++++ RECORDS SHOWN ++++

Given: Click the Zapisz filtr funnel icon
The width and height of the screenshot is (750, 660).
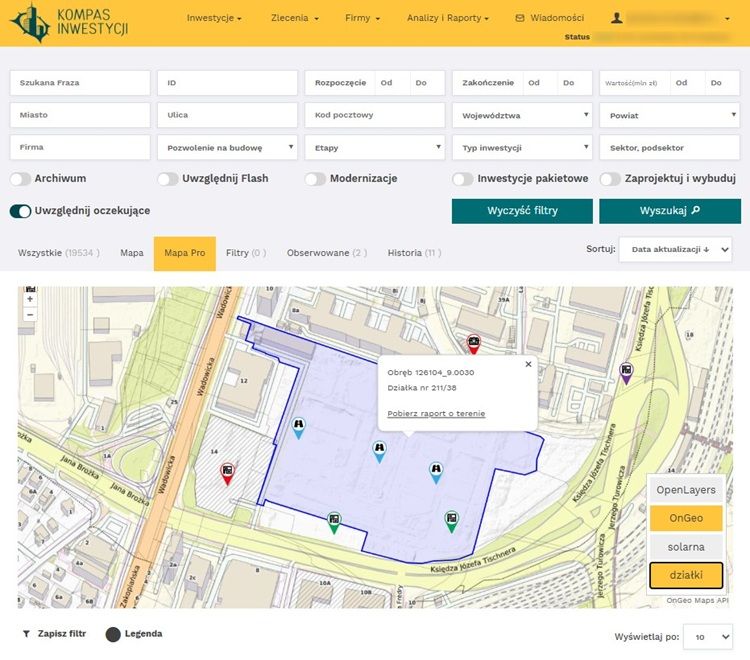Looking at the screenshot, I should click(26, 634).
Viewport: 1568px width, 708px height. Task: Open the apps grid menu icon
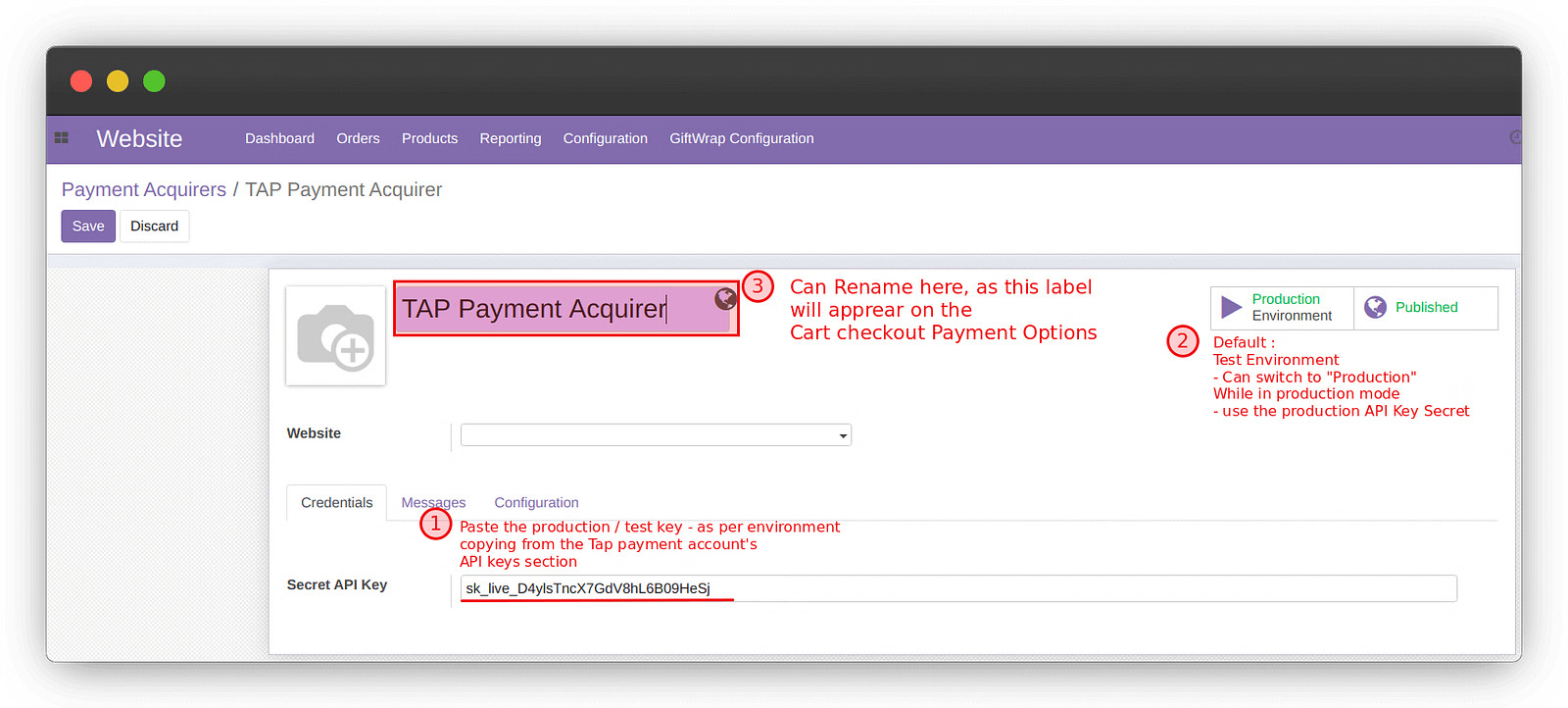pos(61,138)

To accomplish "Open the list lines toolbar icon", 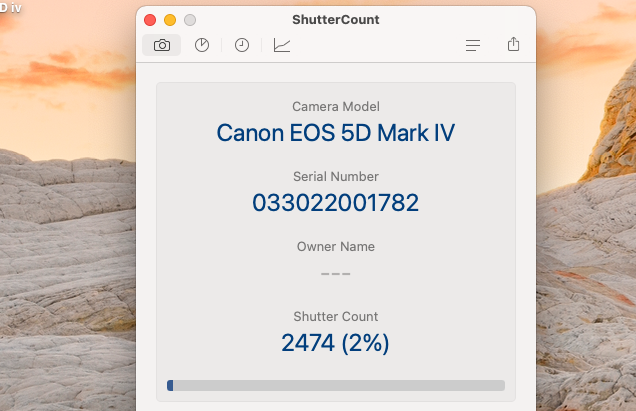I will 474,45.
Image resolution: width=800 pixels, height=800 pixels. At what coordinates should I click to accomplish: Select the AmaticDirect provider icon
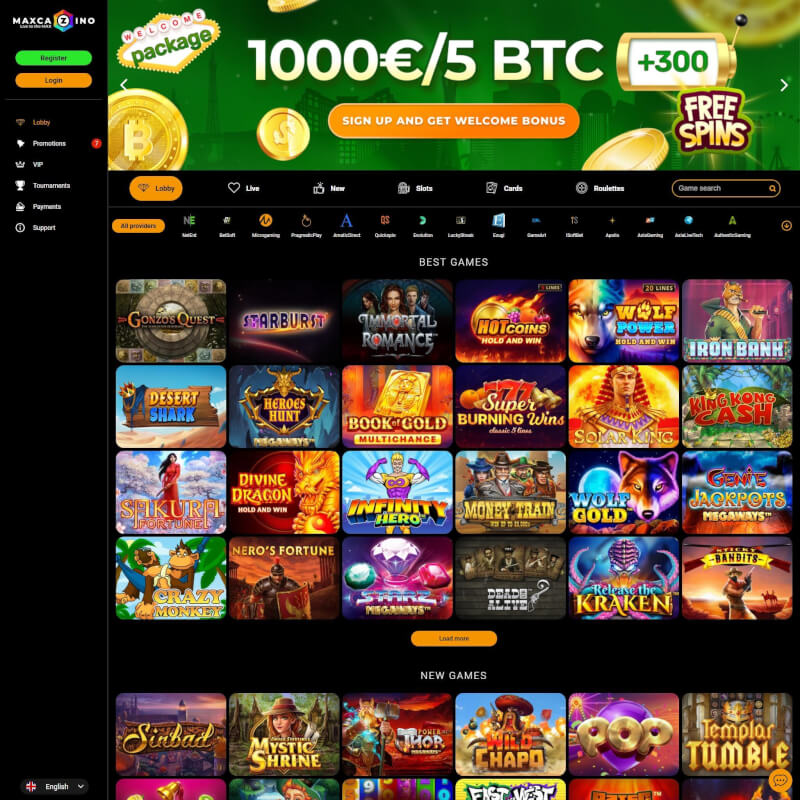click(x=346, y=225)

++++
++++ RECORDS SHOWN ++++

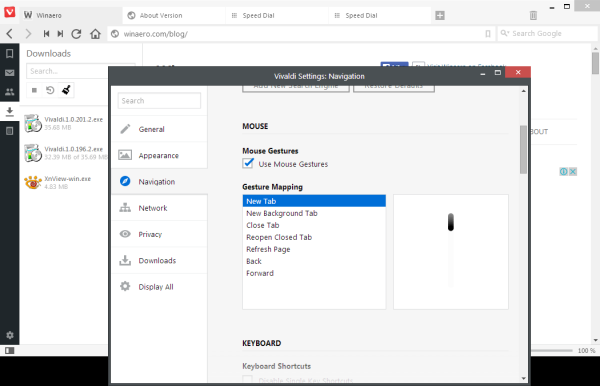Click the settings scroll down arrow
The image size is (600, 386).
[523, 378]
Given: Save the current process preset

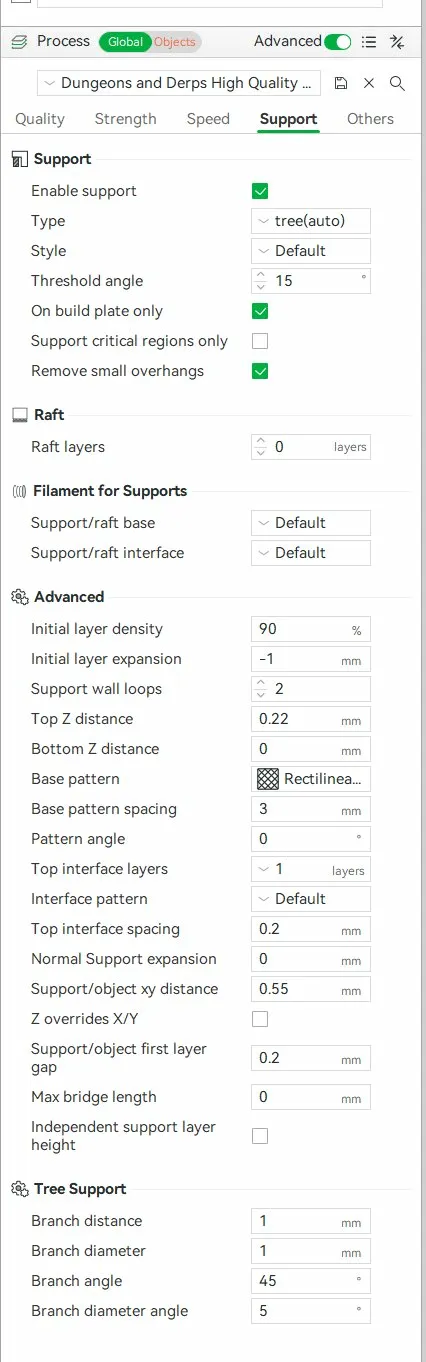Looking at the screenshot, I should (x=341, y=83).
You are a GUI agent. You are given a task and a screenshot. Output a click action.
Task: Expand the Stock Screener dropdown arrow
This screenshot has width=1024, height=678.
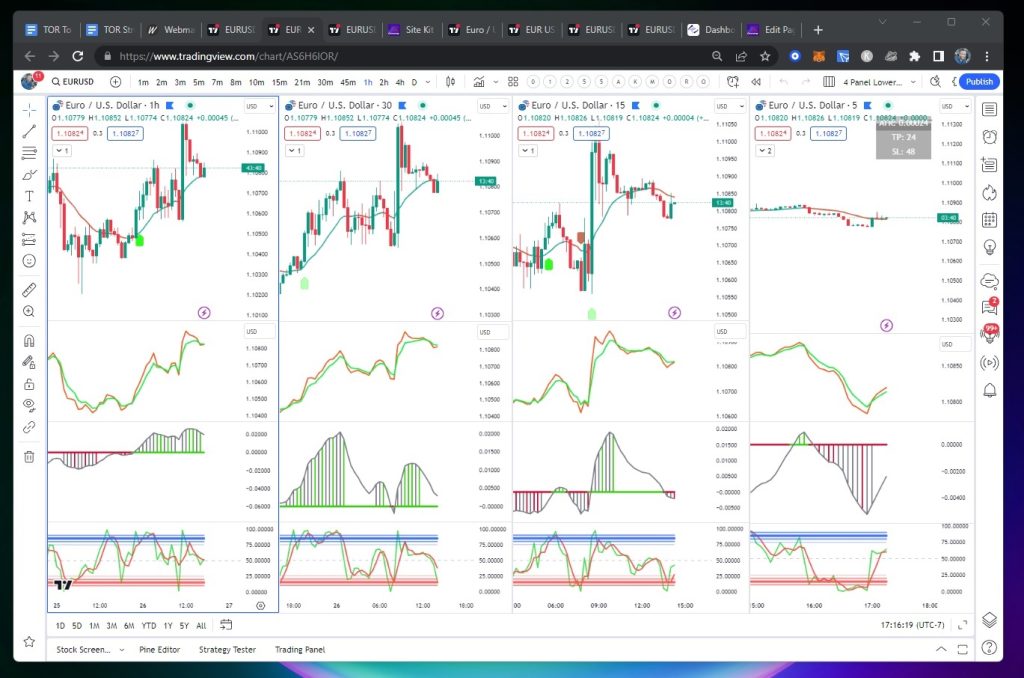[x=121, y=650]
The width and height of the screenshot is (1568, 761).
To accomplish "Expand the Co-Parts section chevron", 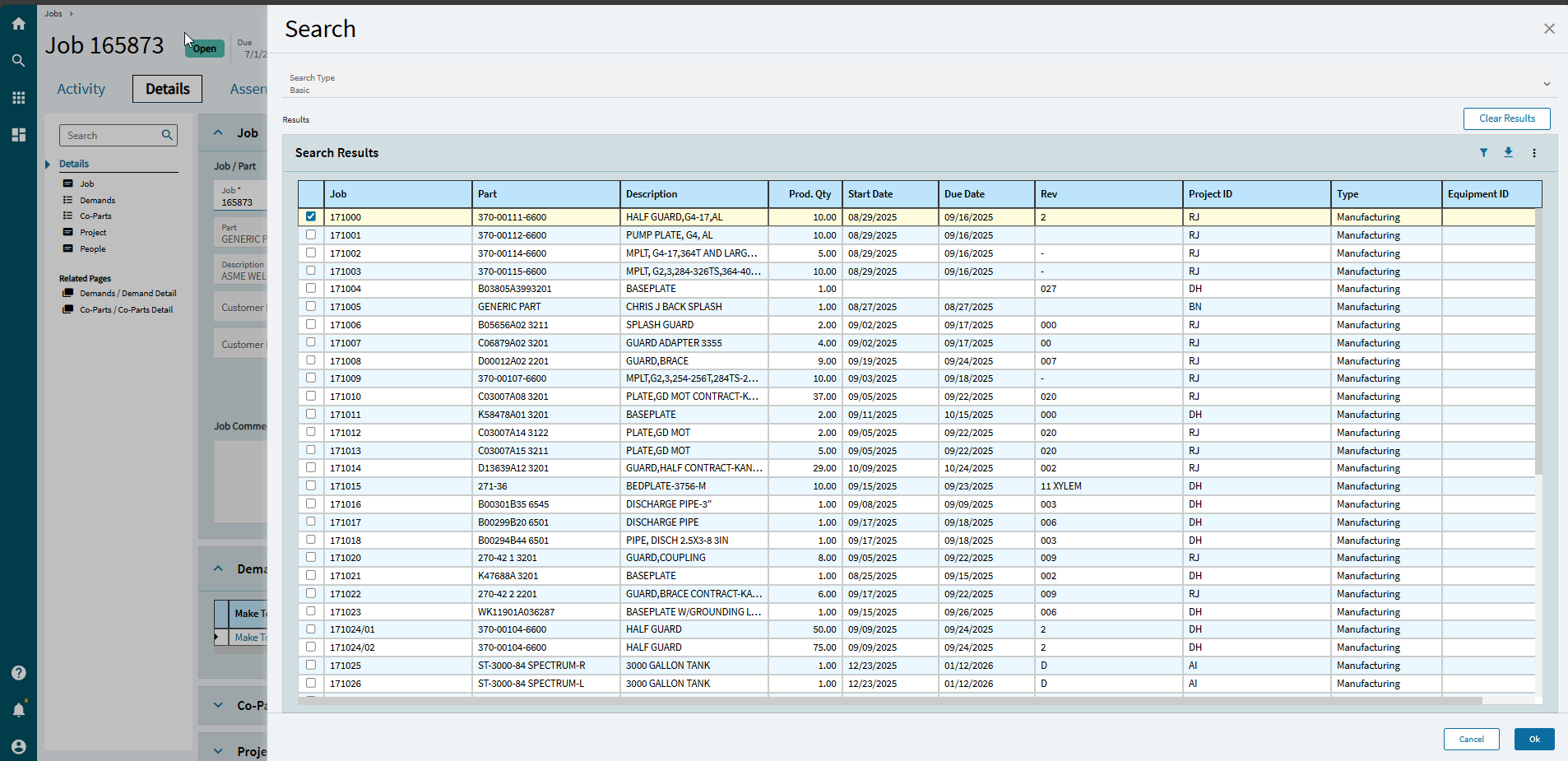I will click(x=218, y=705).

++++

WORK ITEM: Using the records above, print exactly the run of lines that starts with the line with "You are a GUI" and goes on through the line with "The width and height of the screenshot is (1568, 761).", pictures excluded.

TASK RESPONSE:
You are a GUI agent. You are given a task and a screenshot. Output a click action.
Task: Expand the Stock Screener dropdown arrow
This screenshot has width=1024, height=678.
[x=121, y=650]
The width and height of the screenshot is (1568, 761).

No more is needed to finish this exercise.